Let me add something not said much here about designing functions: start
with both a clear and succinct definition *and* test cases. (I only
started writing tests first a year ago or so.) Test cases help test the
definition statement as well as the yet-to-be-written code. They also
make re-factoring much safer. I think test cases should start with null
inputs. For this function:
for inn,out in (
(('',1), []), # no input, no output
(('abc',0), []), # definition unclear, could be error
(('abc',1), ['a','b','c']),
(('abcd',2), ['ab','cd']),
(('abcde',2), ['ab', 'cd', 'e']), # could change this
):
assert list(group(*inn)) == out, (inn,out)
This fails with
ValueError: range() arg 3 must not be zero
I will let you think about and try out what the original code 'f=../
does with n=0. It is not good. A third problem with lambda expressions
is no test for bad inputs. They were added to Python for situations
where one needs a function as an argument and and the return expression
is self-explanatory, clearly correct, and safe for any inputs it could
get in the context it is passed into.
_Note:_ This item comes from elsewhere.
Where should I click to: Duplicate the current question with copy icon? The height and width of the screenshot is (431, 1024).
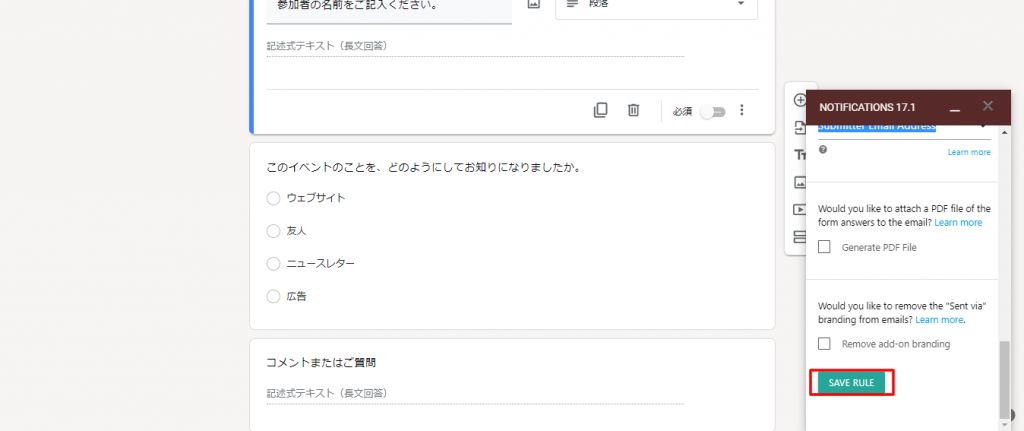pyautogui.click(x=600, y=111)
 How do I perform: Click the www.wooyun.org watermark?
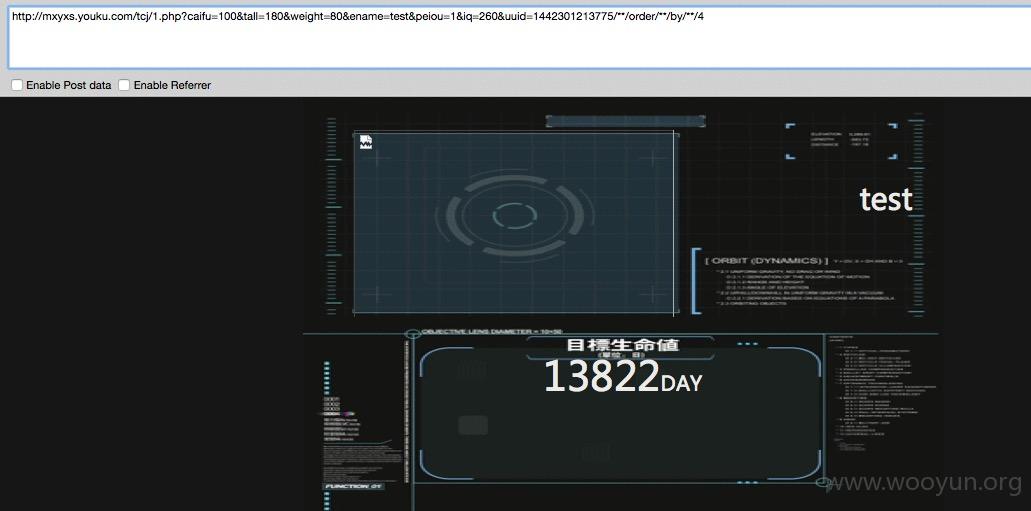coord(921,483)
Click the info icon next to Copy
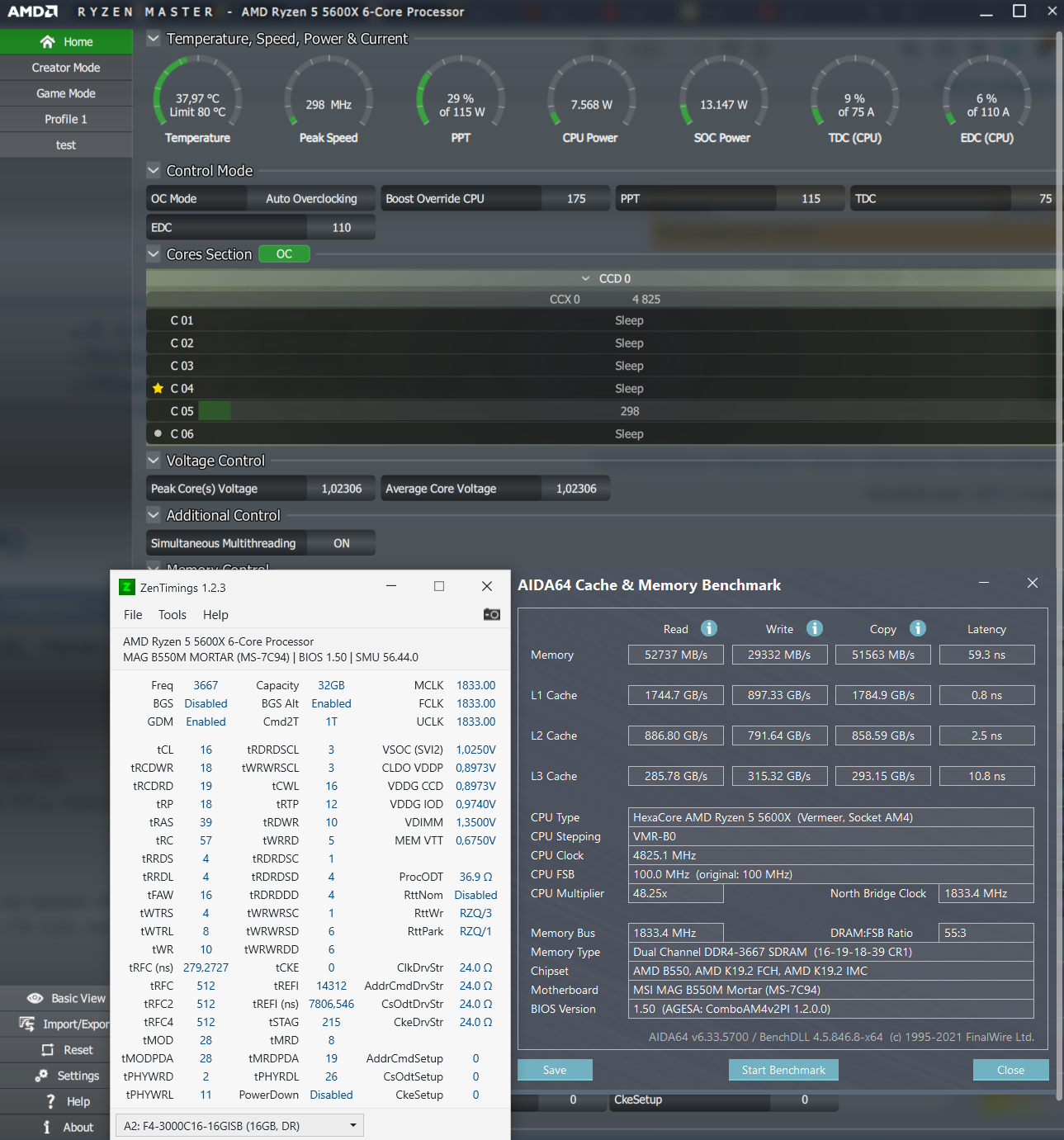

For example, lambda x: 2*x.
This works:
def group(seq, n):
'Yield from seq successive disjoint slices of length n & the remainder'
if n<=0: raise ValueError('group size must be positive')
for i in range(0,len(seq), n):
yield seq[i:i+n]
for inn,out in (
(('',1), []), # no input, no output
#(('abc',0), ValueError), # group size positive
(('abc',1), ['a','b','c']),
(('abcd',2), ['ab','cd']),
(('abcde',2), ['ab', 'cd', 'e']), # could change this
):
assert list(group(*inn)) == out, (inn,out)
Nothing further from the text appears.